Raising taxes isn’t necessary to create an economic development department, it’s only a matter of re-allocating budget resources to where they’re potentially most productive. It should be considered an investment that has the potential to bring back many more times that money in new tax revenues and new jobs. There’s also funding available through both the federal and provincial governments to help pay for projects like this. The economic development department has applied for this type of funding before, both for itself and on behalf of local businesses.
What North Grenville doesn’t currently have for economic development is “boots on the ground”. Instead of hiring an additional employee for economic development if council decides that’s not an option, North Grenville could work on renewing their partnership with the North Grenville Chamber of Commerce and the Old Town Kemptville Business Improvement Area (BIA).

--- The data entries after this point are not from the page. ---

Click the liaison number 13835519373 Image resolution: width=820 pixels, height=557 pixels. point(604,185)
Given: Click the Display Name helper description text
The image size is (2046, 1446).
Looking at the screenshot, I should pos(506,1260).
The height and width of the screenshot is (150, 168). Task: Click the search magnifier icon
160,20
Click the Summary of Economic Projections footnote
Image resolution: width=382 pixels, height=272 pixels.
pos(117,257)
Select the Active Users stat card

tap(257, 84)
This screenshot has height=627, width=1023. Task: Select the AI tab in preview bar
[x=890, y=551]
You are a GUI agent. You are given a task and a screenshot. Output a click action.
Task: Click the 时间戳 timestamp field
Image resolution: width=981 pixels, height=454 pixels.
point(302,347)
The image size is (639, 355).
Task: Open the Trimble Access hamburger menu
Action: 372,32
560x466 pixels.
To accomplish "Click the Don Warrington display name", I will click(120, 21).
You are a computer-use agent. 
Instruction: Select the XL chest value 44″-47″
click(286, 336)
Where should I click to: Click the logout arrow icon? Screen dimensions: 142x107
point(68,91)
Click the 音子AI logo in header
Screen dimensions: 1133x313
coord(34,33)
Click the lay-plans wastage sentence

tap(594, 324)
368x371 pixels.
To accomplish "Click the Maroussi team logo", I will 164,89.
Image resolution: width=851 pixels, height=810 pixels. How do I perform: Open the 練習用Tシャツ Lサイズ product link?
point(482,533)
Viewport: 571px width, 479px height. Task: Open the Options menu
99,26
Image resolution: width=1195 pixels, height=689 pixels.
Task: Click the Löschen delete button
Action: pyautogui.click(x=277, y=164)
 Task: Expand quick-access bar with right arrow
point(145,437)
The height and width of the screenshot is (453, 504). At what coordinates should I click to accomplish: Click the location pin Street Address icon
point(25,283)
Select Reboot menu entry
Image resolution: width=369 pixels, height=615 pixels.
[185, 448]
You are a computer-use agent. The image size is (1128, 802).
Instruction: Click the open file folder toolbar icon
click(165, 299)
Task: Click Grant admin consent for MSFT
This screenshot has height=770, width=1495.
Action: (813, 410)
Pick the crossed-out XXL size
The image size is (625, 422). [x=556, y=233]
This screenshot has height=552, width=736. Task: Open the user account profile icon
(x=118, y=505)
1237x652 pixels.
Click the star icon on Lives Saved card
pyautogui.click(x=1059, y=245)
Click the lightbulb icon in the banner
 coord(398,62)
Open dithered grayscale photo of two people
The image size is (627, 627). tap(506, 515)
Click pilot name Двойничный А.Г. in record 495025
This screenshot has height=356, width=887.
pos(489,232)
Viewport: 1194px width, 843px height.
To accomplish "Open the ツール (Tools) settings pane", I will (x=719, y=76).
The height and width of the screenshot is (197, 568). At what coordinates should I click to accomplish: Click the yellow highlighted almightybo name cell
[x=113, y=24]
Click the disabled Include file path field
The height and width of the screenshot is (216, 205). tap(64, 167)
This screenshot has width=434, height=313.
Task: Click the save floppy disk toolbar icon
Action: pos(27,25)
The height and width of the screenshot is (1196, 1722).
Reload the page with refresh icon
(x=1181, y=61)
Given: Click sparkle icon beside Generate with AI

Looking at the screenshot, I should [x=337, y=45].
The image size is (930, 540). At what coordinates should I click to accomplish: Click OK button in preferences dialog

These organizations, if supported by the municipality, could provide someone to do the necessary legwork to recruit businesses and build relationships with prospective partners. If the municipality doesn’t want to add more staff, then it should seriously look at granting money out of this year’s budget to one or both of these organizations (and help them apply for further government funding) so they can pay a full time employee to do this critical type of work.
Economic development in Eastern Ontario is a very competitive field. Every municipality in the region is competing with each other for the very few opportunities that come along. Economic development staff in North Grenville seem to be well organized and prepared for these opportunities. Some of the smaller municipalities have no economic development staff, so we have an advantage on them. However, the only way to press that advantage is to have someone dedicated to doing the job of “knocking on doors” in order to pursue opportunities, rather than sitting and waiting for one to show up like everyone else. You can prepare to win the lottery, but if no one picks the numbers and buys the ticket, you have no chance of winning. We need a ticket, good jobs are too important for us to not be in the draw.